Required action 1: In the article about Nissar Hussain, how long was Hussain hospitalized, and for what injuries?
Required action 2: Rewrite the paragraph beginning "Hussain's car has been vandalized" from the article about Nissar Hussain as a bulleted list, keeping its main facts.
Required action 3: Continue the article about Nissar Hussain from the point where it stops.

Extract to read below:

PERSECUTION: Christian man who converted from Islam beaten in the street

by Kelly Ledbetter |

(British Pakistani Christian Association)Nissar Hussain (center) receives prayer from Pastor Bryon Jones and Assistant Pastor Tolu at the Eden Centre for strength and a swift recovery.

BRADFORD, United Kingdom (Christian Examiner) – Nissar Hussain, a 50-year-old father of six, was beaten thirteen times with a pickaxe handle and punched and kicked by two hooded men in the streets because he has openly converted from Islam to Christianity.

Yet Hussain has forgiven his attackers because Christ forgave his.

"Most of the Muslim community here have turned a blind eye to what we are going through. There are some who have condoned it, but there are also those who are directly committing hate crimes against us."
- Nissar Hussain

"Over the years we have been called to re-exercise our faith and deep in faith we have forgiven our attackers," Hussain said in a speech to Christians about his ongoing persecution. "This is what the Lord requires of us as He forgave—while He was hung on a cross He forgave those who persecuted Him."

Hospitalized for 11 days for a fractured hand and kneecap, Hussain was unable to attend the multi-faith peace rally held outside the Bradford City Hall in response to his long-term, escalating persecution.

Despite the brutal physical attack, Hussain says he feels close to God. "I felt the Lord's presence so intimately and the Lord has come through for us in miraculous ways that we could never have imagined," he said.

EXTREME PERSECUTION

Hussain's car has been vandalized six times, firecrackers have been thrown at his home, Muslim friends and family have ostracized or condemned him, arson in an adjacent home threatened his and his family's lives, and he has already once relocated for his safety, according to the British Pakistani Christian Association (BPCA).

"Despite the recent brutal attack outside my home, I have no doubt whatsoever that the Lord was watching over me and preserved my life as it could have been fatal," Hussain testified. "I felt His warm and glowing presence throughout the ordeal and its aftermath."

End of Extract to read.
Entries provided below:

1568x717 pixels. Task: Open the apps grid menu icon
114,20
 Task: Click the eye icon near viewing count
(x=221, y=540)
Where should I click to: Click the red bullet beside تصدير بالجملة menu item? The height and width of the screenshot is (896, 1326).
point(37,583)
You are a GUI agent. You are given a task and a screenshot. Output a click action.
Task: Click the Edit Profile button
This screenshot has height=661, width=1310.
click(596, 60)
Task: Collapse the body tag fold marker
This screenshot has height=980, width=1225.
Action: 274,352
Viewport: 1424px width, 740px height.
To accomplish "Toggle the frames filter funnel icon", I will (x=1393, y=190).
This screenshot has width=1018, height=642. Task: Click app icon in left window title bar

End of Entries provided.

Answer area 1: He was hospitalized for 11 days for a fractured hand and kneecap.

Answer area 2:
According to the British Pakistani Christian Association (BPCA), Hussain has faced the following:
- His car has been vandalized six times.
- Firecrackers have been thrown at his home.
- Muslim friends and family have ostracized or condemned him.
- Arson in an adjacent home threatened his and his family's lives.
- He has already relocated once for his safety.

Answer area 3:
For years, Hussain struggled to conceal his belief in Christ from his parents, his wife and children, and his close Muslim friends, but now shares his faith openly because he wants to raise awareness about the persecution of apostates in the United Kingdom.

"We are under the cosh [under pressure] and classed as blasphemers," Hussain said, according to Premier Christian Radio.

At the peace rally, held Dec. 5, BPCA president Wilson Chowdhry urged the police to recognize Hussain's attack as a hate crime and the government to implement better protection for those like Hussain who are targeted for their faith.

"There should be no compulsion in faith, and we hope that more and more of our Muslim brothers and sisters will veer away from the animosity they have for those who choose to leave the faith and enter other beliefs," Chowdhry said to the Telegraph & Argus.

"The only way to change this is for the Muslim community to start working in their own parishes, preaching a more peaceful Islam," Chowdhry urged. "If that doesn't change, you will have not just apostate hatred, but the continued polarisation in our communities."

UNITY, NOT HATRED

Those present at the rally held British flags and signs saying "We Love Muslims," "Justice for the Hussains," and "Our Human Right."

In a radio interview, Chowdhry said he hopes the outcome of the rally will be peace between religions. "We know that the persecution exists," he said, referring to other cases of apostates being coerced or threatened to return to Islam.

Chowdhry wants the government to better assess the situation and said he hopes the rally will exemplify peace and love above hatred and division.

Faiths represented at the peace rally included Christian denominations, Islam, Hinduism, and Sikhism.

Mohammed Rafiq Sehgal, president of the Council for Mosques, condemned persecution in a statement. ""Choice of a religion is a private and personal matter," said Sehgal. "Any person choosing to follow a particular faith should be allowed to do so with fearing harassment, intimidation, or violence."

Hussain agrees that the threats to him and his wife, Kubra, who also accepted Christ, are real. "The Muslim community are largely decent people, but because of the taboo of converting to Christianity, we are classed by them as scum and second-class citizens," Hussain said.

BPCA created an online petition charging the Prime Minister, police, and local authorities to assess and improve the situations of victims of "apostasy" persecution.

"Most of the Muslim community here have turned a blind eye to what we are going through," he added. "There are some who have condoned it, but there are also those who are directly committing hate crimes against us."

Regardless of personal risk, Hussain wants to share his story and will accept speaking engagements at churches via BPCA.